The Connecticut Post linked to a story about sports injuries that said:
Six sports accounted for 70 percent of injuries — running, basketball, football, volleyball, soccer, and gymnastics.
But cheerleading was found to be the leading cause of catastrophic injuries – those usually involving spinal cord damage – among high school and college athletes.
The conclusion was that cheer-leading is the most dangerous sport out there, and we here at The CuT thought this was a subject that needed to be “tackled” (pun intended).
There’s certainly a chance there might be more “catastrophic” injuries in cheer-leading because let’s face it: if you toss someone 12 feet in the air, there are going to be some cheerleaders slipping through the cracks—or arms of fellow cheerleaders—and bounce off the ground. Why someone is being tossed in the air, I have no idea. Does it get the crowd going? It’s a dangerous stunt, of course it will get a crowd’s attention. Then again, so will lighting someone on fire.
But to The Post’s point that cheer-leading is more dangerous than football: that’s laughable. Do you know what’s more dangerous than football? Wearing an A-Rod jersey in Southie. Hopping the fence around the White House. A knife fight. That’s about it.
It has been said that football is a contact sport but that’s false. It is a collision sport. Having played football for four years in high school and four years in college, I can tell you that a hard-hitting game is akin to a mid-speed car accident. It’s one collision after another, play after play (especially for the front seven) that can really take a toll on a person’s body.
There’s a reason why football games are only once a week; if there were more often, the rate of injuries, which is pretty high as it is, would be crippling. The only other sport that comes close to the level of physicality would be hockey, which is sort of like football on ice. I’ve always preferred football because I actually like having my teeth.
Does this mean that cheerleaders don’t do anything physical? Of course not! They stretch out, run a quarter mile, do tumbling, and they might even do a few push ups. But the activity of cheerleading is about as dangerous as a knitting class when compared to football.
I’ve never been a cheerleader. I don’t understand why anyone would want to be. But when I was a kid, I did gymnastics – not particularly well – which is basically just cheerleading with less screaming and more equipment. I was a decent tumbler, and did OK on the vault, but my balance on the beam left a little something to be desired.
You can probably see where I’m going with this:
- Once I fell off the regulation beam (the tall, hard, brown ones you see in competition) and hit my head on the beam on my way down, and then again on one of the support bars, before hitting the ground.
- Then there was the time I missed the beam after a cart-wheel or something, and came down on my crotch. Hard. For those of you who’ve never touched one of these beams, it’s basically akin to a log. It’s just a block of wood. I was pretty sure I’d cracked my pelvis, but luckily I have strong bones (whether or not I can have kids still remains to be seen).

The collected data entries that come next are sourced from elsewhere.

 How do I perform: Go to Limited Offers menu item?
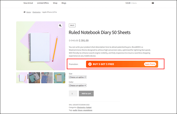(x=43, y=3)
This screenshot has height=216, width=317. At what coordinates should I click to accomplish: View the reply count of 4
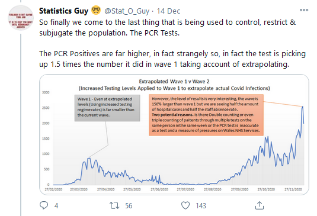pyautogui.click(x=56, y=206)
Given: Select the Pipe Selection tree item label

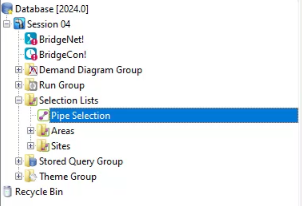Looking at the screenshot, I should pyautogui.click(x=81, y=115).
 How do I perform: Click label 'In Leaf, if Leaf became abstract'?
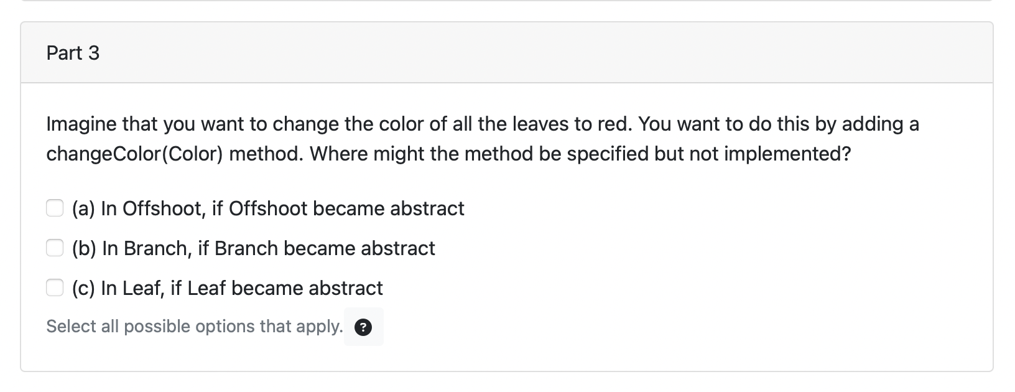[242, 288]
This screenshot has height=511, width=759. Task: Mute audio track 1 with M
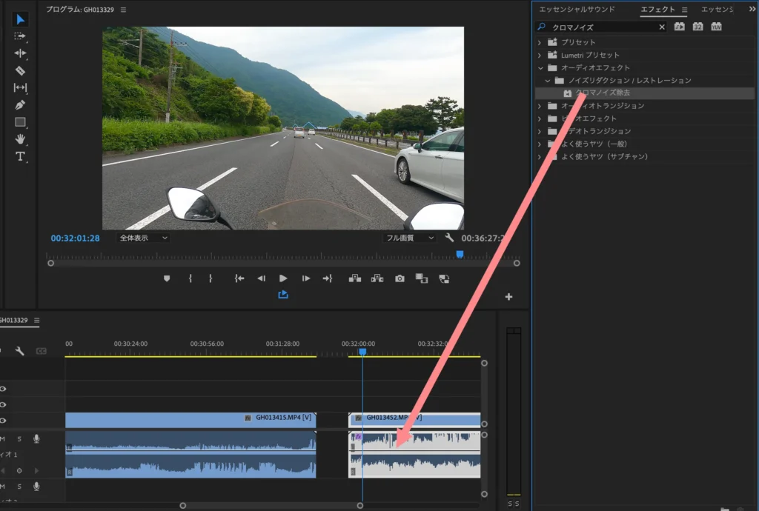point(2,439)
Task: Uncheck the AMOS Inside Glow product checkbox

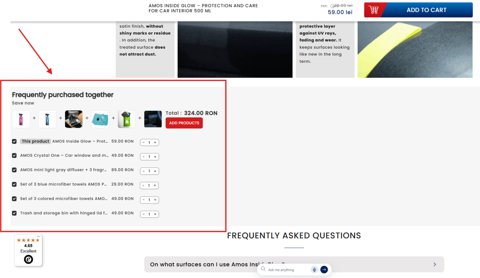Action: (x=14, y=141)
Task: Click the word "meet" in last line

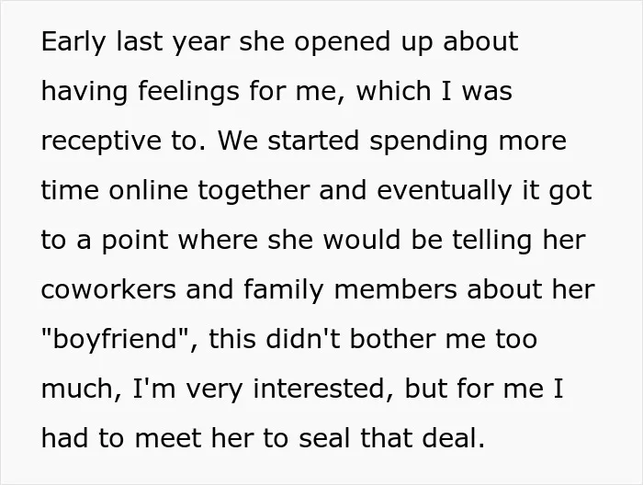Action: (167, 438)
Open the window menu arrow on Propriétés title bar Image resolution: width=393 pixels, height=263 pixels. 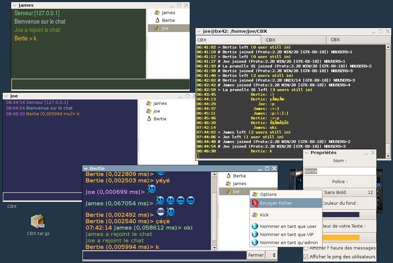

- There was another time where I found myself a bit bored, and decided to try this weird contraption coaches use to train you to “keep your legs together” when doing a handspring, or tuck, or whatever. You can ask the men in my life, I’ve never had trouble “keeping my legs together” but I was curious so I grabbed this thing, and wrapped it around my legs. Then I tried a back handspring and lost momentum about halfway through, and came down on head. I couldn’t straighten my neck out for days.
And I did all of it without pads, or a helmet, or a cup—several times a week. One summer I did it every day, for three hours, in an old, sweaty gym without air conditioning—under the supervision of one of the creepier coaches known to man (as if there were any male gymnastic coaches who aren’t creepy). This is what I base my understanding of cheerleaders on.
As Ring Nation says, cheerleaders “stretch out, run a quarter mile, do tumbling, and they might even do a few push ups.” If the level of actual physical activity is what we’re basing our “who is toughest” comparison on, then soccer players win flat out. Those guys run more in one game than football players do all week, and while the hits may be more infrequent, they certainly occur…and they hit hard, without pads, and sometimes without warning. I spent several years of my life as a sports reporter, and soccer made me cringe the most. And all you have to do is compare your average linebacker to your average goalkeeper (arguably the least “in-shape” players in each sport) to know who is more physically fit. (And when I think about some of the guys who resembled jelly-doughnuts more than athletes on my high school football team, I’m not exactly convinced they ran anywhere…ever.)
But we’re talking about “danger” here. So, let’s take the Ra-Ra cheerleaders out of the equation because the only risk posed by asking a crowd “how funky are their chickens” is flying debris. Nope, we’re talking about the crazy, Bring It On kinds of cheerleaders: the ones who go flying high, climb to the tops of human pyramids, and go flip-flopping all over the floor. Football injuries, when played by the rules and with people who know what they’re doing, ends with a separated shoulder or a torn ligament. But if you’re a cheerleader (or Jason Street), and things go wrong, you end up paralyzed or with a cracked head. I’ll take the tweaked shoulder any day.